Antonie Wiedemann:

Wilhelm Suida und die Entdeckung der Genueser Kunst. Auf den Spuren eines ehemaligen Direktors des Universalmuseums Joanneum

Das vorliegende Promotionsprojekt hat zum Ziel, die Rolle des österreichischen Kunsthistorikers und ehemaligen Direktors des Landesmuseums Joanneum Wilhelm Suida (1877-1959) für die Erschließung der Genueser Kunst zu untersuchen. Seine 1906 erschienene Monographie Genua stellte eine entscheidende Neuerung für die Erforschung der bis dahin nur aus der barocken Kunstliteratur und aus Reiseberichten bekannten Scuola Genovese dar und lieferte wichtige Anstöße für die Modernisierung der Genueser Galerien. Darüber hinaus soll erforscht werden, wie die Genueser Kunst in diesem Kontext immer mehr zum Objekt kunsthistorischen Interesses für die italienische und europäische Wissenschaft wurde. In diesem Zusammenhang wird auch Suidas Schaffen als Direktor des Joanneums, das er neu ordnete und dessen Katalog er 1923 veröffentlichte, in den Blick genommen. Ebenso soll seine Tätigkeit als Kurator bei der Kress Foundation in New York (ab 1939) und Berater zahlreicher amerikanischer Sammler in den in den Kontext der Wandlungen der Fachgeschichte durch die Emigration europäischer Kunsthistoriker eingeordnet werden.
Im Rahmen dieses Projekts wird eine unvollständige und teils fehlerhafte handschriftliche Übersetzung von Suidas Genua kritisch editiert und dem italienischen Publikum zugänglich gemacht.

 

 

 

Kurzbiographie

 

Seit 2010 Promotion an der Universität Genua (Stipendium der Kulturstiftung Carige) über die Rolle des Kunsthistorikers Wilhelm Suida für die Entdeckung der Genueser Kunst.
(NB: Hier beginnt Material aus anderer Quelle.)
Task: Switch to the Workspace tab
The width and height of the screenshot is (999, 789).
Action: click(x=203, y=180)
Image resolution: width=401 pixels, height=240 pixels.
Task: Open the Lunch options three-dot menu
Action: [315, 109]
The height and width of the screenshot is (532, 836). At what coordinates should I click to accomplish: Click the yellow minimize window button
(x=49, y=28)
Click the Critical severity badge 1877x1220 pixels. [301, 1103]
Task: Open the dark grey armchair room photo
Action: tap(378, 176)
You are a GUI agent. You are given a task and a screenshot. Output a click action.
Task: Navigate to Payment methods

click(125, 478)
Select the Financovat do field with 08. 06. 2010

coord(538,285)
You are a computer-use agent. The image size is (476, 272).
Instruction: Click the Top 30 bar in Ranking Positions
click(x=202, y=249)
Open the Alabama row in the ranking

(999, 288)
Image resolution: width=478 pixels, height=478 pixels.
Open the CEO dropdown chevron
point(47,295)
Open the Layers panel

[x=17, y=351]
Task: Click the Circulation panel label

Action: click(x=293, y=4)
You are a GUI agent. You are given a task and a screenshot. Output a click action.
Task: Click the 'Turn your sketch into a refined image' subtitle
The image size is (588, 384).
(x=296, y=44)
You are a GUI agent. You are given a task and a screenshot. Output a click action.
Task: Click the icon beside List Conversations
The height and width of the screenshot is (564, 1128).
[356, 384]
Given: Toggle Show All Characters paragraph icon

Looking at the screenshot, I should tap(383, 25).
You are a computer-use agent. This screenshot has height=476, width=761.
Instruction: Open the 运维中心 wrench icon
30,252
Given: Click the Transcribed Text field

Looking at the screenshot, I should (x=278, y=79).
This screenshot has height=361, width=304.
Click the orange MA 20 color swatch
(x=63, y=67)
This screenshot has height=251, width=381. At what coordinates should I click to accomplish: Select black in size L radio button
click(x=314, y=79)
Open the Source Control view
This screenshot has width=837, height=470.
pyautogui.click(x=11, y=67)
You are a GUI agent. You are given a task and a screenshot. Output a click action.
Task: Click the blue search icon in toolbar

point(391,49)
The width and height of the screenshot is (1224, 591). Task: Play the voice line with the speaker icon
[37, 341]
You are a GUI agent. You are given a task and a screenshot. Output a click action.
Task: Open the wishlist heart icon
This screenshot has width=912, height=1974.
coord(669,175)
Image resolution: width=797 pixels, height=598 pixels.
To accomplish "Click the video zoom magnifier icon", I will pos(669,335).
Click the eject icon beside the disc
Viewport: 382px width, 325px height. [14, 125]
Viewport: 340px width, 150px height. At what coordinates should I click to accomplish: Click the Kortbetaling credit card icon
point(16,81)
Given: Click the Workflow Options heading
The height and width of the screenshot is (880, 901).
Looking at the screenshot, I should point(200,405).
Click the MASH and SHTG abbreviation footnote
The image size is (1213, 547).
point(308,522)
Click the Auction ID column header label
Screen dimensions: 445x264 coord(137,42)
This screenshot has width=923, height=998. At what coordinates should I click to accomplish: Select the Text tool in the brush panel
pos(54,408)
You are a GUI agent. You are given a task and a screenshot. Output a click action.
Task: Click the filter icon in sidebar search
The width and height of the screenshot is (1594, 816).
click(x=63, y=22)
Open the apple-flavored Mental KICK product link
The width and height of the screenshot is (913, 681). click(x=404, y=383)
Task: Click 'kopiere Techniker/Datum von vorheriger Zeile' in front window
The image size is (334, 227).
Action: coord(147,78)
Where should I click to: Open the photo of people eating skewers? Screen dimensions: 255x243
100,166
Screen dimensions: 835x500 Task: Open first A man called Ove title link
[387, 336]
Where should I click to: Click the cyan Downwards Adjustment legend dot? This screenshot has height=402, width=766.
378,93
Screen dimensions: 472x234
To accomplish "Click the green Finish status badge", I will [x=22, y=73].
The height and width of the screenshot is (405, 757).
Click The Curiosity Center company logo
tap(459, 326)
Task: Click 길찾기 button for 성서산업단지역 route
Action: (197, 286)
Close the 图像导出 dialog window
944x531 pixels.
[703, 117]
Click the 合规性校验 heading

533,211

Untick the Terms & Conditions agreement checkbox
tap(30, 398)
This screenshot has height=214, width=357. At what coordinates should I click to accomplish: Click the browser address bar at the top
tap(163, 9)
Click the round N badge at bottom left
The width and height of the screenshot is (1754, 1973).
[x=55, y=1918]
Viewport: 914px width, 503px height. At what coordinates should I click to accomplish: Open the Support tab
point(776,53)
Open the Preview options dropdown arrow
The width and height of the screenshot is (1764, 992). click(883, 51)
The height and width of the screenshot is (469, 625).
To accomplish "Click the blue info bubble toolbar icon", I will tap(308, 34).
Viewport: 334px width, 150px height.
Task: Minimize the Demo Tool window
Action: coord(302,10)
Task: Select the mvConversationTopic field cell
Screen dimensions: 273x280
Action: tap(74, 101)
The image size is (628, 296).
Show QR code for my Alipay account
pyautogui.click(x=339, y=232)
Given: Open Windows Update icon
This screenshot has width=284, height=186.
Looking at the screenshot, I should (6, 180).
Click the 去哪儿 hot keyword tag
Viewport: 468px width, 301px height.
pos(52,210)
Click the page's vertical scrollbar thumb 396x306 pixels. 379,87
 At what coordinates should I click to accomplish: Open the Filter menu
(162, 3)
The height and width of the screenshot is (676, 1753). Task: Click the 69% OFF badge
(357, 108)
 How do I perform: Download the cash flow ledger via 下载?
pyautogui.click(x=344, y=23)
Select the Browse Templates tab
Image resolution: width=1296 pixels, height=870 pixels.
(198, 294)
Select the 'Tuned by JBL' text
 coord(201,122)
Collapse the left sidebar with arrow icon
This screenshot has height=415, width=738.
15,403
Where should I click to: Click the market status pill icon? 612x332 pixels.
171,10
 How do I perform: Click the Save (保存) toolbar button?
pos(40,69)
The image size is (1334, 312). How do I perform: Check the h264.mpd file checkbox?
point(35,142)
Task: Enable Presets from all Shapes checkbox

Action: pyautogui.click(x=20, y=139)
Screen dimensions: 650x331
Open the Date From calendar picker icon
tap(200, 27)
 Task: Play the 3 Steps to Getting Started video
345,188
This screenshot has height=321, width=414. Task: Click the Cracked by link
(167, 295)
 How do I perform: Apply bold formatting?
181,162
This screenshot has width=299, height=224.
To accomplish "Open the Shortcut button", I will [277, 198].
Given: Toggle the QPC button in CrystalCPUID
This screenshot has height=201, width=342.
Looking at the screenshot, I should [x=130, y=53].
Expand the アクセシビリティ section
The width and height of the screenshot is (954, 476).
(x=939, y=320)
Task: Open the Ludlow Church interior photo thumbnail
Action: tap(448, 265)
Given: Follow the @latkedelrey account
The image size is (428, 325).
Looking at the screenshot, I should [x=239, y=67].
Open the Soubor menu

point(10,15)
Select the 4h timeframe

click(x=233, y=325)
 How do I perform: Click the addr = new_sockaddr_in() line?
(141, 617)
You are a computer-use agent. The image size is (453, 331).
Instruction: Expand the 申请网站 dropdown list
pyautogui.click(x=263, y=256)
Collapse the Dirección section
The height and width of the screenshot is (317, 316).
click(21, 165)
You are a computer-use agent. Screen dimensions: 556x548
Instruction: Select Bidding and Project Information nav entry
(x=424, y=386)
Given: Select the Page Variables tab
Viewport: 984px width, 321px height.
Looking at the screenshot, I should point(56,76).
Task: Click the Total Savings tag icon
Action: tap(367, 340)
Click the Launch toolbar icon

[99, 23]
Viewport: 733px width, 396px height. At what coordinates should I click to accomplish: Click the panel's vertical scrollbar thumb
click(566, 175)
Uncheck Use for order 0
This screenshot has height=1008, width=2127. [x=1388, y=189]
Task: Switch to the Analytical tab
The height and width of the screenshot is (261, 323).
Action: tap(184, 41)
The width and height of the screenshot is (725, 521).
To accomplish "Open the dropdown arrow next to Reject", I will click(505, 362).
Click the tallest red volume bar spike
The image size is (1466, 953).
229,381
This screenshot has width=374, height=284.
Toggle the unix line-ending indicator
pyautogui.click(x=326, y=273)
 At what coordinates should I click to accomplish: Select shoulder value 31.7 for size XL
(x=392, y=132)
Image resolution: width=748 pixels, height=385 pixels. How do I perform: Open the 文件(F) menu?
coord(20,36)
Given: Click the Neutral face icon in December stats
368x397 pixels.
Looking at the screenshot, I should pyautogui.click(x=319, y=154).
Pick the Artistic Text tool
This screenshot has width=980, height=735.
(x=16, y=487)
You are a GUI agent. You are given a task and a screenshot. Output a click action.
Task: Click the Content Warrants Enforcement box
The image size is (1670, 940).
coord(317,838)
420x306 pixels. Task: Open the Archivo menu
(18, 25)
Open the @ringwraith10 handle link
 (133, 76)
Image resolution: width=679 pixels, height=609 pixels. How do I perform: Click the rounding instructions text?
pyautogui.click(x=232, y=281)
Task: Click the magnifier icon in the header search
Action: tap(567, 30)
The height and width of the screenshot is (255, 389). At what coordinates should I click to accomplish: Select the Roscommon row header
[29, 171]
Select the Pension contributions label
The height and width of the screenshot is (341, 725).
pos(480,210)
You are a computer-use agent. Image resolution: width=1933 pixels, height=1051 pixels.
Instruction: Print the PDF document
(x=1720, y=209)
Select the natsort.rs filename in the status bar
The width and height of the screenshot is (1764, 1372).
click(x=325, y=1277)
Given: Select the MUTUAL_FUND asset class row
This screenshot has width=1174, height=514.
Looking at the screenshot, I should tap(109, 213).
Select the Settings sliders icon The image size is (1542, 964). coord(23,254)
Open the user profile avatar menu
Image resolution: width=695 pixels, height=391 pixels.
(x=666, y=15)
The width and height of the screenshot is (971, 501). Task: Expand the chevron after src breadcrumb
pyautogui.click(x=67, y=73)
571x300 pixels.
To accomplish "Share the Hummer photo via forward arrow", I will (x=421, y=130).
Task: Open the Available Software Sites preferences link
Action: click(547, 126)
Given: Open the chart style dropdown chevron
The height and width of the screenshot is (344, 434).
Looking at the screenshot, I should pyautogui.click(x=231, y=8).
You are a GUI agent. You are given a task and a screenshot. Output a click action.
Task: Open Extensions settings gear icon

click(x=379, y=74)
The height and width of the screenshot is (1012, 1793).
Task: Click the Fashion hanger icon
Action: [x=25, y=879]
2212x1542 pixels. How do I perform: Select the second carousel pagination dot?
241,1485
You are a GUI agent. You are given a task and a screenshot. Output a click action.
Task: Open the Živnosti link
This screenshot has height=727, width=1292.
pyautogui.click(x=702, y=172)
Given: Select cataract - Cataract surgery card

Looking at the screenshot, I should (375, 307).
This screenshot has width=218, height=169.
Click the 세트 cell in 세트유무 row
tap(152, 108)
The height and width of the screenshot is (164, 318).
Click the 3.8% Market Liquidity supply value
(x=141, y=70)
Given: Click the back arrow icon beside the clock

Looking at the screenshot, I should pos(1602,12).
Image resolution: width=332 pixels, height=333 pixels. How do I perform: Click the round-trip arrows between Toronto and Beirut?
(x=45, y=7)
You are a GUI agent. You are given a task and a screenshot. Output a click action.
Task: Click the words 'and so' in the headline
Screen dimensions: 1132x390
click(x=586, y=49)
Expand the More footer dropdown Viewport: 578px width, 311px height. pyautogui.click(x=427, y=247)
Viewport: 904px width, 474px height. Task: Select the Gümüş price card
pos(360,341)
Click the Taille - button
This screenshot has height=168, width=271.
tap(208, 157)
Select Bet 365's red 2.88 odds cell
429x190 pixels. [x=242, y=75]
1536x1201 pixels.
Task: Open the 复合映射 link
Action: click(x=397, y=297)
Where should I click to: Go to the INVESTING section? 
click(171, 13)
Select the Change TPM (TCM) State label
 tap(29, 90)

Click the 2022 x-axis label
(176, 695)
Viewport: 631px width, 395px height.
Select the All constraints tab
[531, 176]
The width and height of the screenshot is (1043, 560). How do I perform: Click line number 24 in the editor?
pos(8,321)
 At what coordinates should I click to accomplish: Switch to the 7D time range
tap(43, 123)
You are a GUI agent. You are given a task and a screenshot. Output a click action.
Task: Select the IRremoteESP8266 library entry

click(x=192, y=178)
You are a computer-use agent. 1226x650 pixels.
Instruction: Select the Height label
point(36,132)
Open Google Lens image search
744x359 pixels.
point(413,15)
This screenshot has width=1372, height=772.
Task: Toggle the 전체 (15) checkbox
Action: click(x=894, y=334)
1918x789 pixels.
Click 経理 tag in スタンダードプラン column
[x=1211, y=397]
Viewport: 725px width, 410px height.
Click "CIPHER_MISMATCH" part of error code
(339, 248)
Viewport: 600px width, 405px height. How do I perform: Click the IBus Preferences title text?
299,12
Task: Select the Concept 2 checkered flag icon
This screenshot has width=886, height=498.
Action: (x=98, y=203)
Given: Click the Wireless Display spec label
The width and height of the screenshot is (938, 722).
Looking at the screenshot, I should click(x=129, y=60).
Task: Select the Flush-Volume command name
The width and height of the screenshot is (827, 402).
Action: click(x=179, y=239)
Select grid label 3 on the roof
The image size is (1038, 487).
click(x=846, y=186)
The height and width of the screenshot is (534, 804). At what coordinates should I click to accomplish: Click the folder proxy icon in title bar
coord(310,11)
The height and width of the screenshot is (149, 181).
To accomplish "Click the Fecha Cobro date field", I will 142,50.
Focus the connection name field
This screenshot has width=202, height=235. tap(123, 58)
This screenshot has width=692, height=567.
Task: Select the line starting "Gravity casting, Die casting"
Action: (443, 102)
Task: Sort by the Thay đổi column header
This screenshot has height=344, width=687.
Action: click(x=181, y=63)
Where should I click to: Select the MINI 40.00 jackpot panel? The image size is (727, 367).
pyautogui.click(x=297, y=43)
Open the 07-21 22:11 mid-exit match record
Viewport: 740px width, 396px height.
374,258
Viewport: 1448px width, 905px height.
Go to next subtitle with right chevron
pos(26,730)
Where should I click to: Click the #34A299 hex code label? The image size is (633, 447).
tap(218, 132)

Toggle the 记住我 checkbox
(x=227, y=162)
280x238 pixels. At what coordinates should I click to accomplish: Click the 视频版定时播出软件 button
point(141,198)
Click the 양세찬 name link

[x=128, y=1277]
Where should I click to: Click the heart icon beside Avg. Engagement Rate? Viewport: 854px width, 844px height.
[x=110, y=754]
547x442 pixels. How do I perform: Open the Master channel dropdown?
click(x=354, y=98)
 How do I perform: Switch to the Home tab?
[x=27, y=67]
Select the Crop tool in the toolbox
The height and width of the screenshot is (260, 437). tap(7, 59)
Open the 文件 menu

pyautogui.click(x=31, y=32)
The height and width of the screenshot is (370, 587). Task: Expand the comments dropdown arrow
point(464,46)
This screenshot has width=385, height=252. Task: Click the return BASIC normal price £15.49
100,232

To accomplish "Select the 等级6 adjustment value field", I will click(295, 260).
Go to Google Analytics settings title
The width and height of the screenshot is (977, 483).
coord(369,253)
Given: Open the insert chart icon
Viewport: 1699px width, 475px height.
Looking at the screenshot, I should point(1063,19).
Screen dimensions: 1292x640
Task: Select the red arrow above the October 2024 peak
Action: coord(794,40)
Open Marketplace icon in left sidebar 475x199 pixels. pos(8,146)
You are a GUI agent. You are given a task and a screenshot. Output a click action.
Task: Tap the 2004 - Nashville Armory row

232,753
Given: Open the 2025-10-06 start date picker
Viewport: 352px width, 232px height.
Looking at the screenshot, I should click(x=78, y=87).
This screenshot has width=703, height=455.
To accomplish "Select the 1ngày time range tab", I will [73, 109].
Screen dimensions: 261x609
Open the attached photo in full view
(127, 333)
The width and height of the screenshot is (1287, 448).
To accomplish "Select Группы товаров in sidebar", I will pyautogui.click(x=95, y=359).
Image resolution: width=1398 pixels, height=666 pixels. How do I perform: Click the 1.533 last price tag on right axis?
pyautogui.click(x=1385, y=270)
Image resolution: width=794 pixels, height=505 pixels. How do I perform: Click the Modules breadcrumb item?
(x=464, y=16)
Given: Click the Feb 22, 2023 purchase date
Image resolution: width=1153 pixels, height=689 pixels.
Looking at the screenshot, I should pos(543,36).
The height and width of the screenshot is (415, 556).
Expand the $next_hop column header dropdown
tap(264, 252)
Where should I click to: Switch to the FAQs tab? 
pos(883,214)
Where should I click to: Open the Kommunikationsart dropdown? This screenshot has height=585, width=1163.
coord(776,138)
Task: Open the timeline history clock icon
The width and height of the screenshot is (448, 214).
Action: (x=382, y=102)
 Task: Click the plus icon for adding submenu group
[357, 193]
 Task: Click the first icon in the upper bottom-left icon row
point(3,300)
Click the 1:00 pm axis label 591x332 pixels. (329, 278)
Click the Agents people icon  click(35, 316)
Studium (2001-2008) der Europäischen Kulturgeschichte, der Vergleichenden Kulturwissenschaft und der Neueren Geschichte an den Universitäten Augsburg, Pisa und Genua. Zwischen 2003 und 2006 am Jüdischen Kulturmuseum Augsburg-Schwaben als wissenschaftliche Hilfskraft beschäftigt. Zwischen 2008 und 2010 im Fortbildungs- (Lifelong Learning Center der UniCredit-Gruppe) und Kulturbereich (Projekt Genova Cittá Digitale der Stadt Genua) tätig.